March

The light in March is fresh. The sun is catching the trees and fields, it glances on the hill-tops and it fills out the shadows with a new vigour alerting us to the arrival of spring. Emily Dickinson (1830-1886), that extraordinary poet from Amherst, Massachusetts, who spent the latter part of her life secluded in her room at the family home and wrote over 1800 poems, few of which were published in her lifetime, was alive to the moods of light in a painterly way.

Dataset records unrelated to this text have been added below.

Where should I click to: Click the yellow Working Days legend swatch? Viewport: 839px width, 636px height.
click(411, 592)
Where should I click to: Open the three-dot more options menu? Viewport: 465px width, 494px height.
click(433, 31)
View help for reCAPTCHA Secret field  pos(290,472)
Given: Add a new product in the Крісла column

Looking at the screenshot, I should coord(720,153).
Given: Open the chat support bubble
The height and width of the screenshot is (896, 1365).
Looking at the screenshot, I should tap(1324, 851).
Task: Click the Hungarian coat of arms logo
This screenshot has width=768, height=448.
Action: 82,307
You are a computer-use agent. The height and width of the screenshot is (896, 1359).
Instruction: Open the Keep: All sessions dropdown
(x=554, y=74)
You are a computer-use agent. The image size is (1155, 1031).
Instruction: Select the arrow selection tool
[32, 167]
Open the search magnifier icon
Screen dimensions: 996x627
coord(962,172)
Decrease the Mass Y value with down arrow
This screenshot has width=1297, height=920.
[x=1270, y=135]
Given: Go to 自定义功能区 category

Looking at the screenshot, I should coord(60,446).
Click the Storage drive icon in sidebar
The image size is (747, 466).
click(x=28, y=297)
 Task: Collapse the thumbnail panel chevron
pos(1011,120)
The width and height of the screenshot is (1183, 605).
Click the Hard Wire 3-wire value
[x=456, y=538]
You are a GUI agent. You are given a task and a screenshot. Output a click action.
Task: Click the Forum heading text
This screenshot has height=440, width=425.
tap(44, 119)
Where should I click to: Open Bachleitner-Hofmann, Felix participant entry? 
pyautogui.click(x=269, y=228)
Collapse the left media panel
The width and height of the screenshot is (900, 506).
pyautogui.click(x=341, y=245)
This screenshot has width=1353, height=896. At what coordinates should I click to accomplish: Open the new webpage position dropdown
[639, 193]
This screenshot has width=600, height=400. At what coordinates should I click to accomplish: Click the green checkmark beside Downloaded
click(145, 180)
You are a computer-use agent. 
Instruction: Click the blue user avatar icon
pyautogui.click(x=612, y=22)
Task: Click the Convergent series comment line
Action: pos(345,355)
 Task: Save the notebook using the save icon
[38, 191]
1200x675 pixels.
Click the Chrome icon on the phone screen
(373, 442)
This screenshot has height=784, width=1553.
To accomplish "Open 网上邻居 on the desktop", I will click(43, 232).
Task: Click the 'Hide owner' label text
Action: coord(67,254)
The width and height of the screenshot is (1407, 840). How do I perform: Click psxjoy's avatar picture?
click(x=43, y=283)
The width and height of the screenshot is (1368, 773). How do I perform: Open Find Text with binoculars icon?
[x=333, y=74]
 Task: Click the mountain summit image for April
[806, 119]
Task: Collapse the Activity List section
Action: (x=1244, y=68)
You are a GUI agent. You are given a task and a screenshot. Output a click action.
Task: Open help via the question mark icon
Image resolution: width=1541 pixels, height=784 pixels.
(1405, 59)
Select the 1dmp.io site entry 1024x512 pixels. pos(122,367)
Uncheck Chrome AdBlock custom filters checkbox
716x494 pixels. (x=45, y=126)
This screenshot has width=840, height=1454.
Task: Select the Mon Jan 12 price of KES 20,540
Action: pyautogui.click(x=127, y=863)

Her poem, ‘A light exists in Spring’ has illuminated the way I have looked at the countryside in this first week of March:

A Light exists in Spring
Not present on the year
At any other period-
When March is scarcely here

A Color stands abroad
On Solitary Fields
That Science cannot overtake
But Human Nature feels.

It waits upon the lawn,
It shows the furthest Tree
Upon the furthest slope you know
It almost speaks to you.

Then as Horizons step
Or Noons report away
Without the Formula of Sound
It passes and we stay-

A quality of loss
Affecting our content
As Trade had suddenly encroached
Upon a Sacrament.

Emily Dickinson

Dickinson’s poetry is often like a riddle, a riddle that is always trying to uncover the wonder that she feels in the presence of nature. The uncomfortable syntax and quirky punctuation are not there to confuse and bewilder us, they are testament to her own perplexity in the face of the inexplicable that, ‘Science cannot overtake.’